*** Block opens ***

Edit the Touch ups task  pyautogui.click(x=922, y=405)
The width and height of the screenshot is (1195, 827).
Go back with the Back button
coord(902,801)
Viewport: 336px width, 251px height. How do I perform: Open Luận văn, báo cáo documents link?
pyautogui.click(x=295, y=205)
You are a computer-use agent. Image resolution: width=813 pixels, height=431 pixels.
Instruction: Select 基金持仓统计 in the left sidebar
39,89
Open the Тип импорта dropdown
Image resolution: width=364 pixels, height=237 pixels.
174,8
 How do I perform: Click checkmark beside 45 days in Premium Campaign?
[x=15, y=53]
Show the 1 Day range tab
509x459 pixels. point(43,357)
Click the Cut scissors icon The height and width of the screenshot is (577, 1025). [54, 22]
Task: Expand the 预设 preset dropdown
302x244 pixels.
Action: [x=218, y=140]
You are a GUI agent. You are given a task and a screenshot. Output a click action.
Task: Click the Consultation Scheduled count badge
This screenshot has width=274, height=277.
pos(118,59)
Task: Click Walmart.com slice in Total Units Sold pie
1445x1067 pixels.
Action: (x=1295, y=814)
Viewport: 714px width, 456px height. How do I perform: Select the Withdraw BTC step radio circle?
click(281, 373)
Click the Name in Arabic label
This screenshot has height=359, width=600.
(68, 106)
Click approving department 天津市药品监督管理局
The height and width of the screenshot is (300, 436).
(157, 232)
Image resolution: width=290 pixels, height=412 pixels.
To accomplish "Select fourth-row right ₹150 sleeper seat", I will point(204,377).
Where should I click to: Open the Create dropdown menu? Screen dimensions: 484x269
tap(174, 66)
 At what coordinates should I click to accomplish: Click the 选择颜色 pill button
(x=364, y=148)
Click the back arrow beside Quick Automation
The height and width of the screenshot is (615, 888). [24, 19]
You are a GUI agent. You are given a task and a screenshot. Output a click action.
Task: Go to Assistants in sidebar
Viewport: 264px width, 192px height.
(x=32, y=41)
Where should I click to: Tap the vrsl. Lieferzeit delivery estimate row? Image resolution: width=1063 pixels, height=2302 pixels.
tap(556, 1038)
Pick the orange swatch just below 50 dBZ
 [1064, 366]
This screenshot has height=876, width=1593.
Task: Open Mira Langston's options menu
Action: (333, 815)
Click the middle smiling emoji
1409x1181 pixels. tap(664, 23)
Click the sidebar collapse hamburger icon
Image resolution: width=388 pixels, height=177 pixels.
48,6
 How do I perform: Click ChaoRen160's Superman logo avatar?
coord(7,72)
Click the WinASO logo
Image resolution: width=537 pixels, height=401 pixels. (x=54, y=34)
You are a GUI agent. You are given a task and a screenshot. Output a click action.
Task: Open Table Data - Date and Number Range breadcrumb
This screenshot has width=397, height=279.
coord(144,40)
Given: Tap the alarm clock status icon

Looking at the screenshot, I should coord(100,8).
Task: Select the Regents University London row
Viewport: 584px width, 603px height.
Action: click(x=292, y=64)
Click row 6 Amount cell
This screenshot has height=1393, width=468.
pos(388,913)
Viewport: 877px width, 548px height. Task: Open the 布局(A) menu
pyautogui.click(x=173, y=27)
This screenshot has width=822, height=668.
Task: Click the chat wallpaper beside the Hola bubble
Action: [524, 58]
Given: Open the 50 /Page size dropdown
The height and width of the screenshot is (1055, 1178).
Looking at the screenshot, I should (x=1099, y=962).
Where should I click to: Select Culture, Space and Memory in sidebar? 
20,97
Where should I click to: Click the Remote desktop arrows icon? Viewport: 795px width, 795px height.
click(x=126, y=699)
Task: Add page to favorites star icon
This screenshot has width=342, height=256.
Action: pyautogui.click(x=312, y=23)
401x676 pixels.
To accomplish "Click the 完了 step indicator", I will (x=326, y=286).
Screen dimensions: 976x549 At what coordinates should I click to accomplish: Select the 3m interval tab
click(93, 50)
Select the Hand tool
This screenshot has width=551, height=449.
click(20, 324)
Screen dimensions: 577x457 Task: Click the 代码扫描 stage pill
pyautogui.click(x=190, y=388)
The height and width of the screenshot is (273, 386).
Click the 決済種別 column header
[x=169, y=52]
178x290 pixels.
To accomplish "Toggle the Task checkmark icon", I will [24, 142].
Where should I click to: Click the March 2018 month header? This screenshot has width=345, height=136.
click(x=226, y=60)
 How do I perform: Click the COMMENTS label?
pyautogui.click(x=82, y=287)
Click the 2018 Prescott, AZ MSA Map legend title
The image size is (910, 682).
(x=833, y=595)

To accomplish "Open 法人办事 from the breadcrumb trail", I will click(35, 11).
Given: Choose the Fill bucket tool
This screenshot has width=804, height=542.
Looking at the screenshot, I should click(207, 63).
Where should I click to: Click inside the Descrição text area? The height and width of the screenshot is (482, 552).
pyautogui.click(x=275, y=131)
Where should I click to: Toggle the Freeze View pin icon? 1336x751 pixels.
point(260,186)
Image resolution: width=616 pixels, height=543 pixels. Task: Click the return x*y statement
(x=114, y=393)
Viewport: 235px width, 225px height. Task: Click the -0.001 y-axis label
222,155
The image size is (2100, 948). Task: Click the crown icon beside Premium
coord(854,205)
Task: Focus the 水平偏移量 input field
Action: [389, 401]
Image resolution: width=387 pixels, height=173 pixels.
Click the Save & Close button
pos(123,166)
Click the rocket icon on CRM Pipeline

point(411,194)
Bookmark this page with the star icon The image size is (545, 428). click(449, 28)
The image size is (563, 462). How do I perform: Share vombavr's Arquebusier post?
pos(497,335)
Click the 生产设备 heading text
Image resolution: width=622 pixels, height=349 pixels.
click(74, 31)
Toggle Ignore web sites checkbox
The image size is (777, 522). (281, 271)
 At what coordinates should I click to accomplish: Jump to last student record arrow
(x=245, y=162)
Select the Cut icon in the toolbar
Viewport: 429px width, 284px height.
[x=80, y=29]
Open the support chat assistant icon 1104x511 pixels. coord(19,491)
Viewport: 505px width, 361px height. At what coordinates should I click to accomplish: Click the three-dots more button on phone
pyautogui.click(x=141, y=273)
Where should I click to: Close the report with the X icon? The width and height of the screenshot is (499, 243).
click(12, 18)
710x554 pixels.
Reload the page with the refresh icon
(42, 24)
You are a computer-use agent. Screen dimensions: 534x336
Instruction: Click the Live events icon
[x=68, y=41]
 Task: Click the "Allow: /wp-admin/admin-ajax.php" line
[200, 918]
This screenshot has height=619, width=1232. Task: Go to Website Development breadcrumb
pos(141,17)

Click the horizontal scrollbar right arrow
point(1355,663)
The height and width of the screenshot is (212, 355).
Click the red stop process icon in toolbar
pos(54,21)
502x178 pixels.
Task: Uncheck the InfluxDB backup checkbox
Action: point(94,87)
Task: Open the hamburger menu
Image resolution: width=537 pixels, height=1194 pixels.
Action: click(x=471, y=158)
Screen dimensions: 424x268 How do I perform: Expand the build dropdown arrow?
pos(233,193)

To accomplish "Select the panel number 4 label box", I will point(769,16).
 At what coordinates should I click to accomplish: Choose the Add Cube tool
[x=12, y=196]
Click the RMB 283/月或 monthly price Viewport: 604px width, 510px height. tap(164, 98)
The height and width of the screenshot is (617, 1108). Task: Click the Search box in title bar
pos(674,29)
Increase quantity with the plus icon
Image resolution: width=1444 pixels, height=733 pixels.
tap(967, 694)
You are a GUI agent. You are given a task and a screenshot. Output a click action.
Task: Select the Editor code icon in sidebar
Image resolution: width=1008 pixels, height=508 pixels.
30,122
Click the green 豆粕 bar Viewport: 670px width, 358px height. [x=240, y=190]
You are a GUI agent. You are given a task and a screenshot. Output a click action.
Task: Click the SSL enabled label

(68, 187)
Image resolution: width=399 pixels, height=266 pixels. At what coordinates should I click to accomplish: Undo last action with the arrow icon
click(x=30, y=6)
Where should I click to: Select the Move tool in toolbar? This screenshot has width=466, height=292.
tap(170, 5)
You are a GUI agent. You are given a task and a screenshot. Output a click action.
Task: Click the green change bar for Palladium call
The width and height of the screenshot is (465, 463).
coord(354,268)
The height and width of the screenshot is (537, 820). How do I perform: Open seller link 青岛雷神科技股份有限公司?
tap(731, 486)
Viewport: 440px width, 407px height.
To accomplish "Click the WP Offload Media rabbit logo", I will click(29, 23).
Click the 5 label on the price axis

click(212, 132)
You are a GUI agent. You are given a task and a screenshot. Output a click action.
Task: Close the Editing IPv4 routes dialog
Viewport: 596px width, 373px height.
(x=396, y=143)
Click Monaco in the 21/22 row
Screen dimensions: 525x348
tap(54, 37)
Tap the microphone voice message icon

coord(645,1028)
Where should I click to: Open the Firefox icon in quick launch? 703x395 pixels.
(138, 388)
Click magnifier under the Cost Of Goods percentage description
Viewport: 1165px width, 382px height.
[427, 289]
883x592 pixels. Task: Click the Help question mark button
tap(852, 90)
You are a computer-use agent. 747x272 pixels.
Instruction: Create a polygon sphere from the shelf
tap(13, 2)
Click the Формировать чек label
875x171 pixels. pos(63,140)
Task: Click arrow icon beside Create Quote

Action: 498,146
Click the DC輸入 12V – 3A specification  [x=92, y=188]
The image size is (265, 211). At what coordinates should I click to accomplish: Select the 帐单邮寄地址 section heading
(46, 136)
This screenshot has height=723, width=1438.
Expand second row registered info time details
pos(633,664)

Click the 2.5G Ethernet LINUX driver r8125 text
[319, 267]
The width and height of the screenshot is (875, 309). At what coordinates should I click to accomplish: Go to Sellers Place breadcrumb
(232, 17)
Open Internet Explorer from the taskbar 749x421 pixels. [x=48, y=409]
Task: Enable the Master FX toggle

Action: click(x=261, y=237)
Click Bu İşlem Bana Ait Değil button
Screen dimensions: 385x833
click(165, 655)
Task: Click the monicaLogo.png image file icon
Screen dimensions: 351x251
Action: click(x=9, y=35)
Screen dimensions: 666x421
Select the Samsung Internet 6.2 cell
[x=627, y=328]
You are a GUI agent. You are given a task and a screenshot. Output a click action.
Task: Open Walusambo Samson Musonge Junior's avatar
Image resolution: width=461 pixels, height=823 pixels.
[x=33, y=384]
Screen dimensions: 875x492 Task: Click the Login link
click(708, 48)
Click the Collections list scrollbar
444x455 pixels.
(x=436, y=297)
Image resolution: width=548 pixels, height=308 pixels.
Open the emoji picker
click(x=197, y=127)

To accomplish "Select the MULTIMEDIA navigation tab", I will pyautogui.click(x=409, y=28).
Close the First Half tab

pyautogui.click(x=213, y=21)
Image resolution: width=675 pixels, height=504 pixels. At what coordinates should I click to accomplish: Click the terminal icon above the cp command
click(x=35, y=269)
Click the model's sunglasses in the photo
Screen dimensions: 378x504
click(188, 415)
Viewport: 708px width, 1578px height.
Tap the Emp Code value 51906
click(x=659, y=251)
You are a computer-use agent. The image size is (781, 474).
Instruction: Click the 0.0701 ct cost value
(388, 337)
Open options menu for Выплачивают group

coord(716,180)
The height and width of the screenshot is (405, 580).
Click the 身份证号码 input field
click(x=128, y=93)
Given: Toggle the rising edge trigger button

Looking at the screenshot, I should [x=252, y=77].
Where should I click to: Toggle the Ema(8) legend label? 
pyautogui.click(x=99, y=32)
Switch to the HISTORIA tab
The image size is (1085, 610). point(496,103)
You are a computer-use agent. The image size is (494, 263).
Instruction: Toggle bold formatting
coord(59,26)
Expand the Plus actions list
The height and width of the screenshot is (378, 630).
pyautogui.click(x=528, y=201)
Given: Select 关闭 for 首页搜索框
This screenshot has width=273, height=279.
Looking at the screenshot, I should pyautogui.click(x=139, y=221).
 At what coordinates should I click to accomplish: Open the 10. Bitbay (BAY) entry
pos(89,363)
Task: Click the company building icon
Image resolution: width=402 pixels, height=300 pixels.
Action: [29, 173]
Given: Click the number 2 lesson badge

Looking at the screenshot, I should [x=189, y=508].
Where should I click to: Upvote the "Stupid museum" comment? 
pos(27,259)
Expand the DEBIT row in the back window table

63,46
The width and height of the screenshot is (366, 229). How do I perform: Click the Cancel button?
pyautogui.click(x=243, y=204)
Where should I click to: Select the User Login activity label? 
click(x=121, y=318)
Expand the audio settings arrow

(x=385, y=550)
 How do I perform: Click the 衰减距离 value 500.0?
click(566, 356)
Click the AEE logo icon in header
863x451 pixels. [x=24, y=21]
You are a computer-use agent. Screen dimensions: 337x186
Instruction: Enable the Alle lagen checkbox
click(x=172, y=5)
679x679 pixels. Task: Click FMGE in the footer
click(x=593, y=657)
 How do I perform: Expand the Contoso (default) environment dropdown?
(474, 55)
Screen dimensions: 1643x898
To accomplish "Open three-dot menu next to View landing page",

*** Block closes ***

ACTIVITY:
Look back at the entries above and repeat, unchanged, every line from the line holding "This screenshot has width=804, height=542." through the line holding "The height and width of the screenshot is (212, 355).".

THE ANSWER:
This screenshot has width=804, height=542.
Looking at the screenshot, I should click(207, 63).
Where should I click to: Click inside the Descrição text area? The height and width of the screenshot is (482, 552).
pyautogui.click(x=275, y=131)
Where should I click to: Toggle the Freeze View pin icon? 1336x751 pixels.
point(260,186)
Image resolution: width=616 pixels, height=543 pixels. Task: Click the return x*y statement
(x=114, y=393)
Viewport: 235px width, 225px height. Task: Click the -0.001 y-axis label
222,155
The image size is (2100, 948). Task: Click the crown icon beside Premium
coord(854,205)
Task: Focus the 水平偏移量 input field
Action: [389, 401]
Image resolution: width=387 pixels, height=173 pixels.
Click the Save & Close button
pos(123,166)
Click the rocket icon on CRM Pipeline

point(411,194)
Bookmark this page with the star icon The image size is (545, 428). click(449, 28)
The image size is (563, 462). How do I perform: Share vombavr's Arquebusier post?
pos(497,335)
Click the 生产设备 heading text
Image resolution: width=622 pixels, height=349 pixels.
click(74, 31)
Toggle Ignore web sites checkbox
The image size is (777, 522). (281, 271)
 At what coordinates should I click to accomplish: Jump to last student record arrow
(x=245, y=162)
Select the Cut icon in the toolbar
Viewport: 429px width, 284px height.
[x=80, y=29]
Open the support chat assistant icon 1104x511 pixels. coord(19,491)
Viewport: 505px width, 361px height. At what coordinates should I click to accomplish: Click the three-dots more button on phone
pyautogui.click(x=141, y=273)
Where should I click to: Close the report with the X icon? The width and height of the screenshot is (499, 243).
click(12, 18)
710x554 pixels.
Reload the page with the refresh icon
(42, 24)
You are a computer-use agent. Screen dimensions: 534x336
Instruction: Click the Live events icon
[x=68, y=41]
 Task: Click the "Allow: /wp-admin/admin-ajax.php" line
[200, 918]
This screenshot has height=619, width=1232. Task: Go to Website Development breadcrumb
pos(141,17)

Click the horizontal scrollbar right arrow
point(1355,663)
The height and width of the screenshot is (212, 355).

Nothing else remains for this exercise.